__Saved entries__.
======

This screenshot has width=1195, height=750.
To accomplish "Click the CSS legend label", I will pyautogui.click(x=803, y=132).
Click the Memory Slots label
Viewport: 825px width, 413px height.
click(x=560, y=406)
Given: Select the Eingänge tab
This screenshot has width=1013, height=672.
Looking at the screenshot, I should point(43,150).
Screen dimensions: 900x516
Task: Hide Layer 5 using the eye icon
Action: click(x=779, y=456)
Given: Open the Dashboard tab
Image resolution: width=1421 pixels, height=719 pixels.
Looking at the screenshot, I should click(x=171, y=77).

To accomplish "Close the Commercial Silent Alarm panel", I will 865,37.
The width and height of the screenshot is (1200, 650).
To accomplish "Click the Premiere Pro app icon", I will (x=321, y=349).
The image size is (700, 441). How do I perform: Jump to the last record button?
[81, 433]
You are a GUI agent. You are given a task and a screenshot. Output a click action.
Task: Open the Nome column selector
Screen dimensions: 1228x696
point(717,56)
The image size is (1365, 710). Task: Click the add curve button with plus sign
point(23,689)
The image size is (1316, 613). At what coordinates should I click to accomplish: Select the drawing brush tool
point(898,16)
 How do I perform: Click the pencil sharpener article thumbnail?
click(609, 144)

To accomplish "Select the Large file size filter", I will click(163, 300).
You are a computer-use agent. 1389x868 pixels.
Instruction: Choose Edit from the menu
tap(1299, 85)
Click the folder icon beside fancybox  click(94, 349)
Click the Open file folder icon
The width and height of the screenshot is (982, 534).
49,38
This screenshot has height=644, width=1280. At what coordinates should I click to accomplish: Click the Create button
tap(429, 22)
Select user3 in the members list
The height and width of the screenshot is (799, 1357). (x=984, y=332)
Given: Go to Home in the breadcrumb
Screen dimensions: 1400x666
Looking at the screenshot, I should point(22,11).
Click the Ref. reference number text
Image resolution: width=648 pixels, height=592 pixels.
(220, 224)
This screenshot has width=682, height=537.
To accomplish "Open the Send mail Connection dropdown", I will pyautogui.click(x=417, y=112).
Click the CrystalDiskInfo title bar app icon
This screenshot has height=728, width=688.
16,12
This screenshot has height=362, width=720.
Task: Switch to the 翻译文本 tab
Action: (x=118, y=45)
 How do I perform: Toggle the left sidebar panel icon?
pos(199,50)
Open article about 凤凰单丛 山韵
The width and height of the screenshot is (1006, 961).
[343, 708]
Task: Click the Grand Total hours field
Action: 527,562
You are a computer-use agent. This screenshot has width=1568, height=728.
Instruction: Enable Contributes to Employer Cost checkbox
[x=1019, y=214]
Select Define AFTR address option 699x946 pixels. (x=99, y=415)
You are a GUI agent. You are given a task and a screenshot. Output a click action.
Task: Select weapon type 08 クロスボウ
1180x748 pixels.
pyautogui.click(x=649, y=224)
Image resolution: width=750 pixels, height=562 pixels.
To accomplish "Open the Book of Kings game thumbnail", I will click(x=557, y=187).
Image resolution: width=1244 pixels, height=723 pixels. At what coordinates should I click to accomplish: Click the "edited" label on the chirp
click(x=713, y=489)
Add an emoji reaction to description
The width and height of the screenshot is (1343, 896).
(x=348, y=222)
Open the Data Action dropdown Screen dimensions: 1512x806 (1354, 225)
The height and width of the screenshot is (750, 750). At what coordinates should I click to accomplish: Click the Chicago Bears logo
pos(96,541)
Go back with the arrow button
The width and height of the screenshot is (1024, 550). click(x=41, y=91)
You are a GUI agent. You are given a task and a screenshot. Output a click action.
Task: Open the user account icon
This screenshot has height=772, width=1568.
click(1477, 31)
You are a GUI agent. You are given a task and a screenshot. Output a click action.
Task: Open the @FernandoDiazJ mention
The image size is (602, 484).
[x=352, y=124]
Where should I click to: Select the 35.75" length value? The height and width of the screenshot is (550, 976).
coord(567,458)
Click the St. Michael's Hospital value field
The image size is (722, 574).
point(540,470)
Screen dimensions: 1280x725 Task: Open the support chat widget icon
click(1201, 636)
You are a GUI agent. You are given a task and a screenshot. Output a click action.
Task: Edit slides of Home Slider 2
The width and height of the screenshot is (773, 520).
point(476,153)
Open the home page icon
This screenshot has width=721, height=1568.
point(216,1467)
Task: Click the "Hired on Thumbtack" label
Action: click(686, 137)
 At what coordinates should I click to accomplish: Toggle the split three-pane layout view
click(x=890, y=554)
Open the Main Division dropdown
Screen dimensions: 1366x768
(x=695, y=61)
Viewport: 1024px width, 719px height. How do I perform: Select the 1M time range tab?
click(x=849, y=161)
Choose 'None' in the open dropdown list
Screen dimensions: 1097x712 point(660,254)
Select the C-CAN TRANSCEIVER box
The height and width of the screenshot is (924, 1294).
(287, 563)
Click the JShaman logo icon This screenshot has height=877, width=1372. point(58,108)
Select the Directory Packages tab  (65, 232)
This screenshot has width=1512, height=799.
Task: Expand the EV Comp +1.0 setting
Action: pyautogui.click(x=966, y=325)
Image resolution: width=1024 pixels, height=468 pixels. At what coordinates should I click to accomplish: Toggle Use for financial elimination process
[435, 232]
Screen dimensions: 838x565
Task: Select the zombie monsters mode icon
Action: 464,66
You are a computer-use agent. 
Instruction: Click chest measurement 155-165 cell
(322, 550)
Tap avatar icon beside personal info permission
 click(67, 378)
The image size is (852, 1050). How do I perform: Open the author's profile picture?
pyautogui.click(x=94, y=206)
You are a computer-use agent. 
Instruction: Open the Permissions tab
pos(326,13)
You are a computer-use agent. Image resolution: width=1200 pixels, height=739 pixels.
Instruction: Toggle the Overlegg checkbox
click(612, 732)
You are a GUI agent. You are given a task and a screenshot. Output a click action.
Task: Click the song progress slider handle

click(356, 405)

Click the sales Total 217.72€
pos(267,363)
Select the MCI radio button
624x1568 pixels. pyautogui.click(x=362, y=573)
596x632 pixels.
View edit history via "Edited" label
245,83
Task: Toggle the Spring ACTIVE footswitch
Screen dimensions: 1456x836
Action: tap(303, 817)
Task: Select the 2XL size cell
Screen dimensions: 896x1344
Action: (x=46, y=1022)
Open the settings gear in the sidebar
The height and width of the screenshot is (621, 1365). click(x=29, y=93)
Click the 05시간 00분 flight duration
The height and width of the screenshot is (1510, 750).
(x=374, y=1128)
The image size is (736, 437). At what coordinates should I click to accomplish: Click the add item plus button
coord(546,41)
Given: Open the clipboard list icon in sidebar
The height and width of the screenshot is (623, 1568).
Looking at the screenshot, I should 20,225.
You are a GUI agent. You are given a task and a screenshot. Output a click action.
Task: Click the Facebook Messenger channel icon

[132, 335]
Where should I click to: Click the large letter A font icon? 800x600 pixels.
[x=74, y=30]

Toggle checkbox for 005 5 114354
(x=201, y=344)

======

__Instructions to follow__. Set down every record once more, exactly as written.

__Worked solution__.
This screenshot has width=1195, height=750.
To accomplish "Click the CSS legend label", I will pyautogui.click(x=803, y=132).
Click the Memory Slots label
Viewport: 825px width, 413px height.
click(x=560, y=406)
Given: Select the Eingänge tab
This screenshot has width=1013, height=672.
Looking at the screenshot, I should point(43,150).
Screen dimensions: 900x516
Task: Hide Layer 5 using the eye icon
Action: click(x=779, y=456)
Given: Open the Dashboard tab
Image resolution: width=1421 pixels, height=719 pixels.
Looking at the screenshot, I should click(x=171, y=77).

To accomplish "Close the Commercial Silent Alarm panel", I will 865,37.
The width and height of the screenshot is (1200, 650).
To accomplish "Click the Premiere Pro app icon", I will (x=321, y=349).
The image size is (700, 441). How do I perform: Jump to the last record button?
[81, 433]
You are a GUI agent. You are given a task and a screenshot. Output a click action.
Task: Open the Nome column selector
Screen dimensions: 1228x696
point(717,56)
The image size is (1365, 710). Task: Click the add curve button with plus sign
point(23,689)
The image size is (1316, 613). At what coordinates should I click to accomplish: Select the drawing brush tool
point(898,16)
 How do I perform: Click the pencil sharpener article thumbnail?
click(609, 144)

To accomplish "Select the Large file size filter", I will click(163, 300).
You are a computer-use agent. 1389x868 pixels.
Instruction: Choose Edit from the menu
tap(1299, 85)
Click the folder icon beside fancybox  click(94, 349)
Click the Open file folder icon
The width and height of the screenshot is (982, 534).
49,38
This screenshot has height=644, width=1280. At what coordinates should I click to accomplish: Click the Create button
tap(429, 22)
Select user3 in the members list
The height and width of the screenshot is (799, 1357). (x=984, y=332)
Given: Go to Home in the breadcrumb
Screen dimensions: 1400x666
Looking at the screenshot, I should point(22,11).
Click the Ref. reference number text
Image resolution: width=648 pixels, height=592 pixels.
(220, 224)
This screenshot has width=682, height=537.
To accomplish "Open the Send mail Connection dropdown", I will pyautogui.click(x=417, y=112).
Click the CrystalDiskInfo title bar app icon
This screenshot has height=728, width=688.
16,12
This screenshot has height=362, width=720.
Task: Switch to the 翻译文本 tab
Action: (x=118, y=45)
 How do I perform: Toggle the left sidebar panel icon?
pos(199,50)
Open article about 凤凰单丛 山韵
The width and height of the screenshot is (1006, 961).
[343, 708]
Task: Click the Grand Total hours field
Action: 527,562
You are a computer-use agent. This screenshot has width=1568, height=728.
Instruction: Enable Contributes to Employer Cost checkbox
[x=1019, y=214]
Select Define AFTR address option 699x946 pixels. (x=99, y=415)
You are a GUI agent. You are given a task and a screenshot. Output a click action.
Task: Select weapon type 08 クロスボウ
1180x748 pixels.
pyautogui.click(x=649, y=224)
Image resolution: width=750 pixels, height=562 pixels.
To accomplish "Open the Book of Kings game thumbnail", I will click(x=557, y=187).
Image resolution: width=1244 pixels, height=723 pixels. At what coordinates should I click to accomplish: Click the "edited" label on the chirp
click(x=713, y=489)
Add an emoji reaction to description
The width and height of the screenshot is (1343, 896).
(x=348, y=222)
Open the Data Action dropdown Screen dimensions: 1512x806 (1354, 225)
The height and width of the screenshot is (750, 750). At what coordinates should I click to accomplish: Click the Chicago Bears logo
pos(96,541)
Go back with the arrow button
The width and height of the screenshot is (1024, 550). click(x=41, y=91)
You are a GUI agent. You are given a task and a screenshot. Output a click action.
Task: Open the user account icon
This screenshot has height=772, width=1568.
click(1477, 31)
You are a GUI agent. You are given a task and a screenshot. Output a click action.
Task: Open the @FernandoDiazJ mention
The image size is (602, 484).
[x=352, y=124]
Where should I click to: Select the 35.75" length value? The height and width of the screenshot is (550, 976).
coord(567,458)
Click the St. Michael's Hospital value field
The image size is (722, 574).
point(540,470)
Screen dimensions: 1280x725 Task: Open the support chat widget icon
click(1201, 636)
You are a GUI agent. You are given a task and a screenshot. Output a click action.
Task: Edit slides of Home Slider 2
The width and height of the screenshot is (773, 520).
point(476,153)
Open the home page icon
This screenshot has width=721, height=1568.
point(216,1467)
Task: Click the "Hired on Thumbtack" label
Action: click(686, 137)
 At what coordinates should I click to accomplish: Toggle the split three-pane layout view
click(x=890, y=554)
Open the Main Division dropdown
Screen dimensions: 1366x768
(x=695, y=61)
Viewport: 1024px width, 719px height. How do I perform: Select the 1M time range tab?
click(x=849, y=161)
Choose 'None' in the open dropdown list
Screen dimensions: 1097x712 point(660,254)
Select the C-CAN TRANSCEIVER box
The height and width of the screenshot is (924, 1294).
(287, 563)
Click the JShaman logo icon This screenshot has height=877, width=1372. point(58,108)
Select the Directory Packages tab  (65, 232)
This screenshot has width=1512, height=799.
Task: Expand the EV Comp +1.0 setting
Action: pyautogui.click(x=966, y=325)
Image resolution: width=1024 pixels, height=468 pixels. At what coordinates should I click to accomplish: Toggle Use for financial elimination process
[435, 232]
Screen dimensions: 838x565
Task: Select the zombie monsters mode icon
Action: 464,66
You are a computer-use agent. 
Instruction: Click chest measurement 155-165 cell
(322, 550)
Tap avatar icon beside personal info permission
 click(67, 378)
The image size is (852, 1050). How do I perform: Open the author's profile picture?
pyautogui.click(x=94, y=206)
You are a computer-use agent. 
Instruction: Open the Permissions tab
pos(326,13)
You are a computer-use agent. Image resolution: width=1200 pixels, height=739 pixels.
Instruction: Toggle the Overlegg checkbox
click(612, 732)
You are a GUI agent. You are given a task and a screenshot. Output a click action.
Task: Click the song progress slider handle

click(356, 405)

Click the sales Total 217.72€
pos(267,363)
Select the MCI radio button
624x1568 pixels. pyautogui.click(x=362, y=573)
596x632 pixels.
View edit history via "Edited" label
245,83
Task: Toggle the Spring ACTIVE footswitch
Screen dimensions: 1456x836
Action: tap(303, 817)
Task: Select the 2XL size cell
Screen dimensions: 896x1344
Action: (x=46, y=1022)
Open the settings gear in the sidebar
The height and width of the screenshot is (621, 1365). click(x=29, y=93)
Click the 05시간 00분 flight duration
The height and width of the screenshot is (1510, 750).
(x=374, y=1128)
The image size is (736, 437). At what coordinates should I click to accomplish: Click the add item plus button
coord(546,41)
Given: Open the clipboard list icon in sidebar
The height and width of the screenshot is (623, 1568).
Looking at the screenshot, I should 20,225.
You are a GUI agent. You are given a task and a screenshot. Output a click action.
Task: Click the Facebook Messenger channel icon

[132, 335]
Where should I click to: Click the large letter A font icon? 800x600 pixels.
[x=74, y=30]

Toggle checkbox for 005 5 114354
(x=201, y=344)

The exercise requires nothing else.